Text passage: Begin

Speculation abounds on the state of the economy and where it’s going next. The only thing truly clear is that uncertainty is currently the predominant driving force for retailers and wholesalers.
Typically, in uncertain times, traditional thinking is to hold steady and hunker down. While this wisdom may have served businesses well in the past — say, pre-pandemic — indications are that staying conservative today is more apt to move a retailer or wholesaler into irrelevance rather than ensure its survival.
The good news is that there are now tools, tactics, and technologies that that can help you become more creative in driving revenue rather than staying statically risk averse.
Note that no matter how uncertain times may be, three principles are fixed in retail: knowing the customer, knowing the competition, and recognizing and responding to changing dynamics in the market.
And the bedrock solutions and methodologies retailers use to thrive rather than simply survive also remain steadfast:
- Scalable, end-to-end operational systems (connecting and optimizing everything from inventory to customer engagement to accounting)
- Complete collection, centralization, and dissemination of actionable customer, market, internal, and competitor data (there’s no substitute for master data management in retail).
Here are some examples…
Best Buy and Circuit City
In the recent past, Best Buy and Circuit City were fierce competitors with comparable merchandise offering and pricing. That one failed and one thrived serve to illustrate the points above.
What Best Buy recognized was the dynamics were changing for their customers. Customers were now buying new technologies with which that had limited experience and comfort.

Text passage: End
Material shown: Begin

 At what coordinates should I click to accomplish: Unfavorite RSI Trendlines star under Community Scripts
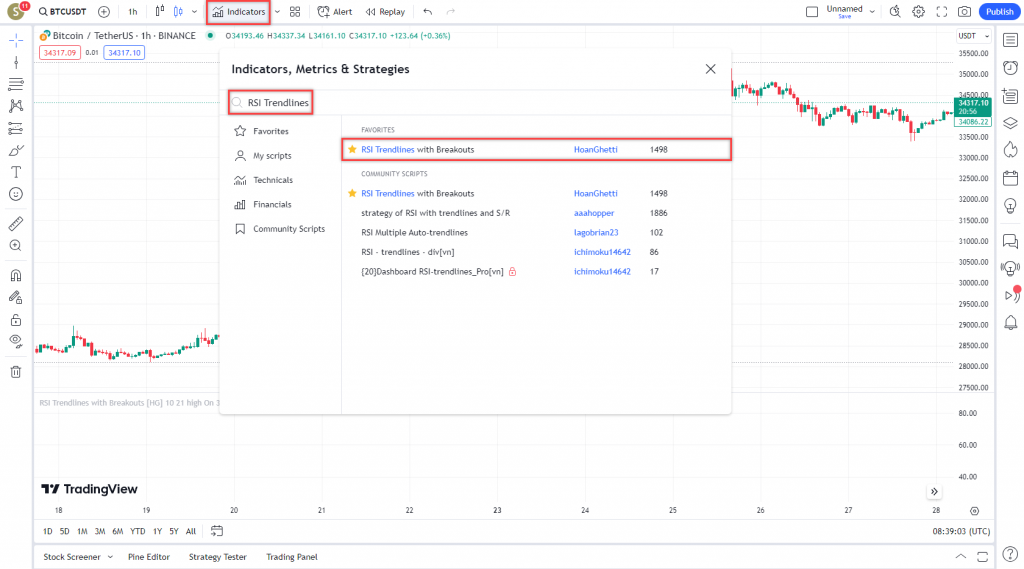(x=352, y=193)
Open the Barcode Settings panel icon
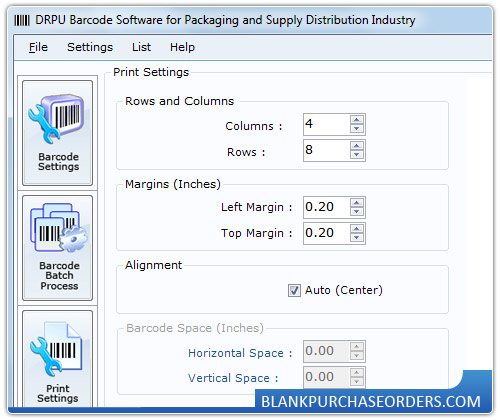The height and width of the screenshot is (420, 500). point(57,133)
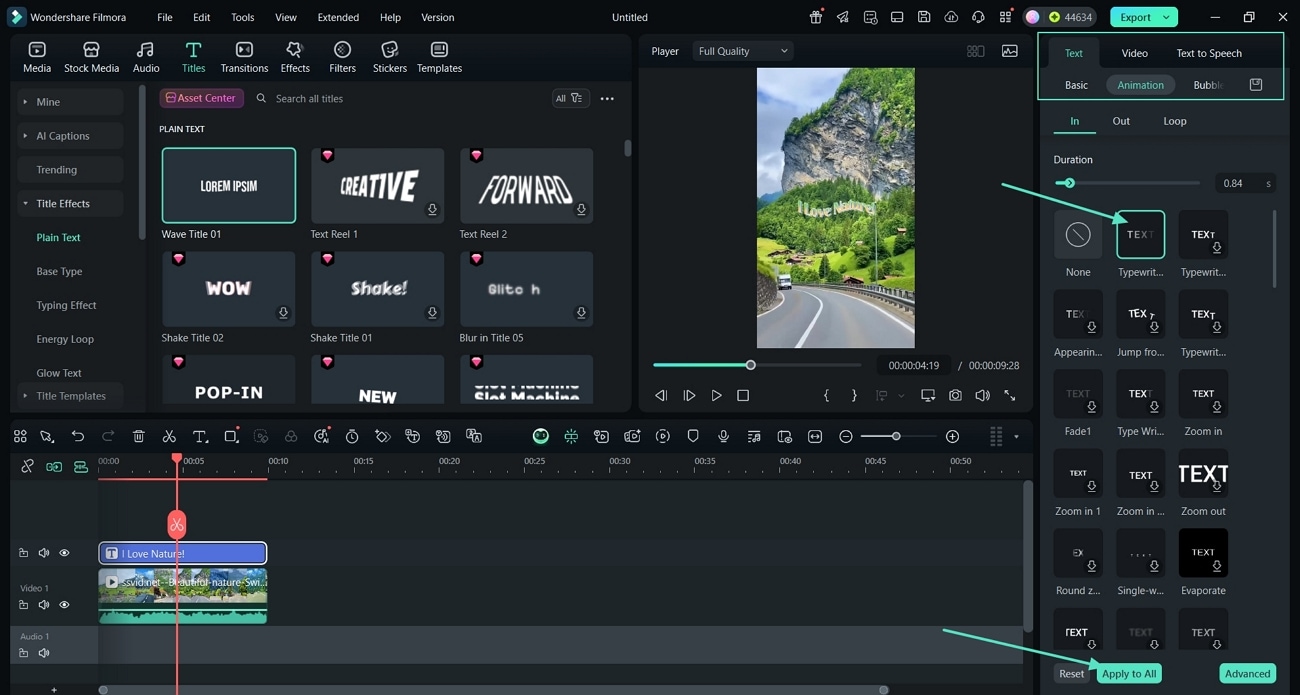The height and width of the screenshot is (695, 1300).
Task: Switch the Animation to Out mode
Action: coord(1121,120)
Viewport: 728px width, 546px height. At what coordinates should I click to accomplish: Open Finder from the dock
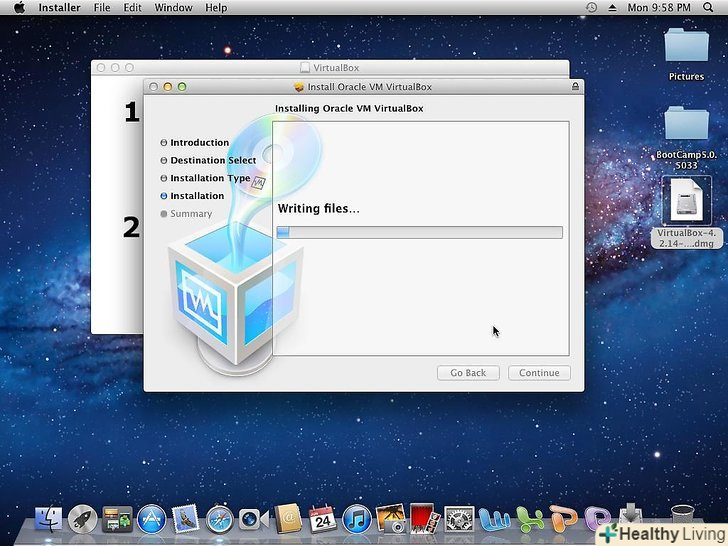[48, 518]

Material shown: End

Please pick up the article on retail in uncertain times right after its final sentence and keep writing it. The rows have nothing to do with the article on retail in uncertain times.

## Answer to this problem
Knowing this about their customers became the impetus to create a new operations model where more than a product was sold: confidence was sold. Best Buy did this by making an investment in building out their “Geek Squad,” a service model built on both product and customer data.
Customers could make a purchase and schedule any level of support including in-home delivery, installation, setup and training. Best Buy then expanded this to instore ad hoc support inquiries. What started as primarily support of personal computers grew to cover product lines of new technologies including digital cameras, flatscreen TVs, and mobile phones.
This new service model not only created an additional revenue stream but offered a powerful differentiator in the market. Customers now could buy with confidence as after-sale support assured them that they would realize full value and utility of their purchase. Best Buy in turn realized the full value of the customer’s loyalty.
This approach served to get them through an economic downturn that claimed Circuit City and several other electronics retailers as casualties.
Amazon and Whole Foods
Amazon’s acquisition of Whole Foods was about more than groceries.
Much like Best Buy, Amazon knew its customers and understood the importance of convenience to them. On the other side of the equation, though Whole Foods was successful in its own space, it could see the need to expand its reach and capabilities.
The acquisition gave Amazon an immediate national brick-and-mortar presence, and Whole Foods a robust digital ordering platform: win-win. Amazon also gained a base of demographically desirable shoppers to whom they could offer additional products and services beyond grocery.
The pandemic brought changes to the partnership as well, serving as a catalyst for scaling Whole Foods to offer scheduled home deliveries and grocery pick-up at the store. These service offerings built immediate customer loyalty during the pandemic, and also helped assure growth beyond it having connected customers with a new — and now expected — level of convenience.
Additionally, Amazon was able to leverage the brick-and-mortar presence by offering order pickup and returns at Whole Foods locations for anything ordered online through Amazon, providing yet another additional level of service and convenience to customers of both organizations.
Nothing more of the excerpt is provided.